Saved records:
- - - - -

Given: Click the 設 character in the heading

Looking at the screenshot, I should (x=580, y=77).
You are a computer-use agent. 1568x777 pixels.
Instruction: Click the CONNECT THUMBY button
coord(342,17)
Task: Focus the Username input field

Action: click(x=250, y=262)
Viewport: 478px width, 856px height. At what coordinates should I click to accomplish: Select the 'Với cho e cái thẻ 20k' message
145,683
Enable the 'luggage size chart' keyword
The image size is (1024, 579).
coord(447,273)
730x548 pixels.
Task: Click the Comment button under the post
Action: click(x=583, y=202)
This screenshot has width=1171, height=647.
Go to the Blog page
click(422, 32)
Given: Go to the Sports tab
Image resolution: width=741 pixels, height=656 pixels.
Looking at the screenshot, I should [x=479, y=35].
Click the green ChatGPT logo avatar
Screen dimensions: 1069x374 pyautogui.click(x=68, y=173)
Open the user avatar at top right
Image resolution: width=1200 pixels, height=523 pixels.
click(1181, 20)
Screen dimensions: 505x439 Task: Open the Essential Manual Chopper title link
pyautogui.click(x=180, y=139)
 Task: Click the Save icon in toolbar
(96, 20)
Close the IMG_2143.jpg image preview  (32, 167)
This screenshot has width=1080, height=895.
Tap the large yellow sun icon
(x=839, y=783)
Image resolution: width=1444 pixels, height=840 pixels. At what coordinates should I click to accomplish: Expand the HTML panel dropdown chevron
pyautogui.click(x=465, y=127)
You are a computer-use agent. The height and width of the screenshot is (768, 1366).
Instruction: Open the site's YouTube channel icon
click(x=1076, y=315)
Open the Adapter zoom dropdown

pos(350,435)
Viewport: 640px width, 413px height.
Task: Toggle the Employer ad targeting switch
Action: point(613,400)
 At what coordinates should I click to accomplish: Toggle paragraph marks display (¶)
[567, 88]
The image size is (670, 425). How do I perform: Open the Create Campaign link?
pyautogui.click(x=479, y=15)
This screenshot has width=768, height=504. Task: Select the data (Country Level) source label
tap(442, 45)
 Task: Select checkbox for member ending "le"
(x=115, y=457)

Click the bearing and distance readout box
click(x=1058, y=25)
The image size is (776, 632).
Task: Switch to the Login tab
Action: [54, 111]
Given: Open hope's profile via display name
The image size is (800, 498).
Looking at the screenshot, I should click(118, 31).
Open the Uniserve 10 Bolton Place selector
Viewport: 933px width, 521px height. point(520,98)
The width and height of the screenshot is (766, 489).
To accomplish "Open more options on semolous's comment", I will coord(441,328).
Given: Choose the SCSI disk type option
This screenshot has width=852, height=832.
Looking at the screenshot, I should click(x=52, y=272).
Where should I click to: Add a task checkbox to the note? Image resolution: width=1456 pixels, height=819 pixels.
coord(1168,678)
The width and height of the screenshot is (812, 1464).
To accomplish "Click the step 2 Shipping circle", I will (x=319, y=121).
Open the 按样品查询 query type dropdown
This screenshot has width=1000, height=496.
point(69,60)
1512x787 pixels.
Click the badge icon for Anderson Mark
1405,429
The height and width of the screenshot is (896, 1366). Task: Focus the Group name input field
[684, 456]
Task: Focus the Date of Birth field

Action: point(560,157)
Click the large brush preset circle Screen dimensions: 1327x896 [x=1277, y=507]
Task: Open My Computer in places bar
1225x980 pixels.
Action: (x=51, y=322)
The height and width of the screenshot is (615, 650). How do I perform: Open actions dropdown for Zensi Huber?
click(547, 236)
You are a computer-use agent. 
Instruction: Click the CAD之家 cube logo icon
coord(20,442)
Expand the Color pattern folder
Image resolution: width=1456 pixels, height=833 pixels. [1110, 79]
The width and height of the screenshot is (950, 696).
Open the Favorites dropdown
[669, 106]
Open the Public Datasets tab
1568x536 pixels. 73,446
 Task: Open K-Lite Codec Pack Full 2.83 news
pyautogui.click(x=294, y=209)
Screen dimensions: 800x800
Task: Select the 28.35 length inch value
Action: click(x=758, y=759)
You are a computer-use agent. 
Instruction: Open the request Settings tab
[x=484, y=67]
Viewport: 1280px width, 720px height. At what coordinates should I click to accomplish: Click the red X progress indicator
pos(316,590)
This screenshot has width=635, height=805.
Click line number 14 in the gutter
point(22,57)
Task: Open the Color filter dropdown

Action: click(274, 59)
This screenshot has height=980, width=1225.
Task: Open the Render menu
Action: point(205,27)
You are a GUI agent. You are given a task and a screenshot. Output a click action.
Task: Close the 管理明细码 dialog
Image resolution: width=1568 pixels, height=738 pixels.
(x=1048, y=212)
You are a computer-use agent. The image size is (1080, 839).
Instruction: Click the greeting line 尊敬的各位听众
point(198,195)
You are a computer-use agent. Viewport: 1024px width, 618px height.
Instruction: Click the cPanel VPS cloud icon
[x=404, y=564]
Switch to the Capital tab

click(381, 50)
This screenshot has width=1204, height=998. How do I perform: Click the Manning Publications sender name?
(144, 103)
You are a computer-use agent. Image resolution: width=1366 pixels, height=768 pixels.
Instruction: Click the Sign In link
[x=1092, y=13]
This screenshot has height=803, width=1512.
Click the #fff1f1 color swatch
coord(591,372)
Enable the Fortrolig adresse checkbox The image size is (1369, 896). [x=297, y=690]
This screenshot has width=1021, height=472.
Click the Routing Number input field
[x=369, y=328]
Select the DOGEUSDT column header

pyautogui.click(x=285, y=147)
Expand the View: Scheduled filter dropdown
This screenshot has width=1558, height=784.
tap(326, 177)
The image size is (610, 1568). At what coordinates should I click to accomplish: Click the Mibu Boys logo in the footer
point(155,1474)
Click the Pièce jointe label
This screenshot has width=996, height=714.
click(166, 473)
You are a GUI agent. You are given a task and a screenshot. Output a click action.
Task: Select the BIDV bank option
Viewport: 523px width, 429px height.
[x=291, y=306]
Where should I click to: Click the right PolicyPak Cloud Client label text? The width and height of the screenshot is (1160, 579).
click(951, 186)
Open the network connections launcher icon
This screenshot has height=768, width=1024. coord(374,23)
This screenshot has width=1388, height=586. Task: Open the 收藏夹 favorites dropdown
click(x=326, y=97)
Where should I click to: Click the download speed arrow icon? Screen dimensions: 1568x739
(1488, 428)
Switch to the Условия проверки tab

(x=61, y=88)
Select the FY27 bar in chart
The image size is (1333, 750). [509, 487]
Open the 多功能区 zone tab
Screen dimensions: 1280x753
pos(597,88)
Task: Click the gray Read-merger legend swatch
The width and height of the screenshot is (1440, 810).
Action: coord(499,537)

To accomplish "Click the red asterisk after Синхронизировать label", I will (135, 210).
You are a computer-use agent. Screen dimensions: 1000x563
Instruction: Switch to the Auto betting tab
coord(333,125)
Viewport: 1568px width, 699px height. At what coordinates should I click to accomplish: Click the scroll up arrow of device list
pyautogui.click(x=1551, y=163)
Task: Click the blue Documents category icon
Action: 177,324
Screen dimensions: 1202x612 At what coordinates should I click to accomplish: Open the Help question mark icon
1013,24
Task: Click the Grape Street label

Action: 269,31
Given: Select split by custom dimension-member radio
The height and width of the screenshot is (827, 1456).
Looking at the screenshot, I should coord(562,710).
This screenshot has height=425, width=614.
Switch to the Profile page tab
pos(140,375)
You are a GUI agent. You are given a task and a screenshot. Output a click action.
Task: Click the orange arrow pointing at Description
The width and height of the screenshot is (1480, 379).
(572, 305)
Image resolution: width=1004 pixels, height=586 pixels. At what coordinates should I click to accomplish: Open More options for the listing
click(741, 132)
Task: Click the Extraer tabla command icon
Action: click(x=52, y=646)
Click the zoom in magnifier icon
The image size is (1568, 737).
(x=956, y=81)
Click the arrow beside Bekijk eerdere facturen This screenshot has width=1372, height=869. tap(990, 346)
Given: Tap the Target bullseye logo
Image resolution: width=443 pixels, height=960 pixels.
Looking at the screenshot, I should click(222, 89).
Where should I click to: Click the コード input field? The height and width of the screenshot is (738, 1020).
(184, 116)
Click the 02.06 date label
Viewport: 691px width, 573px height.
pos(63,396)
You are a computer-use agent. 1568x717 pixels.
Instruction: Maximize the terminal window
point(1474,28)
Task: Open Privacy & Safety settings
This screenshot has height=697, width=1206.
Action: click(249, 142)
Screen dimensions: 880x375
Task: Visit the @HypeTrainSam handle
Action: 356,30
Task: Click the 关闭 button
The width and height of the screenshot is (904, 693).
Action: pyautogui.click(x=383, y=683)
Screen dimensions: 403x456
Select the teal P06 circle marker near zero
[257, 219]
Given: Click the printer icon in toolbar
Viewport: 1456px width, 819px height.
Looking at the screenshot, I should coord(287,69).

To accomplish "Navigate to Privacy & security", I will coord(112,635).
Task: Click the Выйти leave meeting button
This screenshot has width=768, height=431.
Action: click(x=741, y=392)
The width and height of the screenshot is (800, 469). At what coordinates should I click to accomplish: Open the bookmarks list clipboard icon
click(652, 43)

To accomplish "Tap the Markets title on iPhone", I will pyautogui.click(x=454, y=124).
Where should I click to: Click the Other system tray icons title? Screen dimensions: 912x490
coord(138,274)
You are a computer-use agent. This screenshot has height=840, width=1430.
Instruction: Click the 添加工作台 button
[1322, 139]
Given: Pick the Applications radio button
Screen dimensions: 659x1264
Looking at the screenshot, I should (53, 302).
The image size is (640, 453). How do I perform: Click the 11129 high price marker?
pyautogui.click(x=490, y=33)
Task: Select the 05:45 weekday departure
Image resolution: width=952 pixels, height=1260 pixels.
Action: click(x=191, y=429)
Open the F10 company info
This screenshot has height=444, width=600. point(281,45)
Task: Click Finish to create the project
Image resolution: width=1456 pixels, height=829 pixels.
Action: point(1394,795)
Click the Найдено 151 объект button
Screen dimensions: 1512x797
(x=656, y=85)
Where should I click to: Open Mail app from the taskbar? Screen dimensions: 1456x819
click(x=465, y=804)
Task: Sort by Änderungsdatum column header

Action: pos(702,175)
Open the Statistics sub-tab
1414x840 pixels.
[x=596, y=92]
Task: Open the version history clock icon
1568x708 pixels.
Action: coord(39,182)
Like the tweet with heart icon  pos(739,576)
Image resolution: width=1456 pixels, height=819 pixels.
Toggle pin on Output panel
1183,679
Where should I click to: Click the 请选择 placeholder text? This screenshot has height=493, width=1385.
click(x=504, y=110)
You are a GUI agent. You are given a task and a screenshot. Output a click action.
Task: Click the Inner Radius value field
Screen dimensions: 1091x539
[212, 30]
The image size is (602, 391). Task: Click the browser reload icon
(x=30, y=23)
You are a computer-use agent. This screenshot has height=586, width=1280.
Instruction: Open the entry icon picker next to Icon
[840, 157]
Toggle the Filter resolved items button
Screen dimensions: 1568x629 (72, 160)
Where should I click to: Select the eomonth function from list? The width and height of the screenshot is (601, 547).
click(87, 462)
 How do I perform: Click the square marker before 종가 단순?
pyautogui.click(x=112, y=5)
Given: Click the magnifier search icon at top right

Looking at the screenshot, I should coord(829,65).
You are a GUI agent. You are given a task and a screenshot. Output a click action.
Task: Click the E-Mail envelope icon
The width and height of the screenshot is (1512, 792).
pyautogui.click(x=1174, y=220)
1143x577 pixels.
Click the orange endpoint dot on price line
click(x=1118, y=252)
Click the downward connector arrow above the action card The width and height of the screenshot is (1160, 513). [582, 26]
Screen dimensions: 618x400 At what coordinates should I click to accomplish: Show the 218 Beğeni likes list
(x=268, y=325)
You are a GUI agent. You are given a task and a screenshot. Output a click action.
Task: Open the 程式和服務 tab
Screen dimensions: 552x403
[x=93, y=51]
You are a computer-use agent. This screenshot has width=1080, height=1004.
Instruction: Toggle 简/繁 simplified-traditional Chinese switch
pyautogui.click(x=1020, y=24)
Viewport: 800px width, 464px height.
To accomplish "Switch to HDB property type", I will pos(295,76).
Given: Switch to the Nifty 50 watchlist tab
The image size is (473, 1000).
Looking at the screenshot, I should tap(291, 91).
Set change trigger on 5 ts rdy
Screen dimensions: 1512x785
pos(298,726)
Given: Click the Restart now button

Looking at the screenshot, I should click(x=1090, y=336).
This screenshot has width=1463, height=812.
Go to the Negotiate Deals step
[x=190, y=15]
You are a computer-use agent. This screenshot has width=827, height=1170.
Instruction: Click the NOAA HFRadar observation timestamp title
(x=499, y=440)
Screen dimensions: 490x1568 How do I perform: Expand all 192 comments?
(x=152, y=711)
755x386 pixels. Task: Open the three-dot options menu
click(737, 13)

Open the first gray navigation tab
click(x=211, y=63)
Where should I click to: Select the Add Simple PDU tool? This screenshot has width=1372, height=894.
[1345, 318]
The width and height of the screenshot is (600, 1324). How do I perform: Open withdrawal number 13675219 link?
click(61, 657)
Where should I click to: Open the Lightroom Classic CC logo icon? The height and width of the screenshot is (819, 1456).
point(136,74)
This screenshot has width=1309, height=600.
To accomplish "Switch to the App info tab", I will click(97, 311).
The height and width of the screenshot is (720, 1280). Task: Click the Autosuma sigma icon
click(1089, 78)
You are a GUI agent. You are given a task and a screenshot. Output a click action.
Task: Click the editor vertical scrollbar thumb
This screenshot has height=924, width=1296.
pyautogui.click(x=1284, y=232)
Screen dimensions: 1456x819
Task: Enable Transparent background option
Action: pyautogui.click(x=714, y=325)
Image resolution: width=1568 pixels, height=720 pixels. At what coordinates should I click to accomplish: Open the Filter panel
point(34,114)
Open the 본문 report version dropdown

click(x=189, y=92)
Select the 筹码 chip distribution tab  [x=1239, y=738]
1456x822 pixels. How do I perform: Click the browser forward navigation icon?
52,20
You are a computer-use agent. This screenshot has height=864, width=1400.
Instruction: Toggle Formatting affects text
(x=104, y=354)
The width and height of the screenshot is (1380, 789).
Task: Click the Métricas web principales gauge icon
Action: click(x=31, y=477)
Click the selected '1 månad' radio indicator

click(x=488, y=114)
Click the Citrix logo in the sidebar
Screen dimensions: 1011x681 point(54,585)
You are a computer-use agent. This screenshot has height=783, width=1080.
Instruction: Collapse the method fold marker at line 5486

- - - - -

__Exercise description__
How many lines in the saved records contain the string "title"? Reply with the number alone.

__Answer to this exercise__
4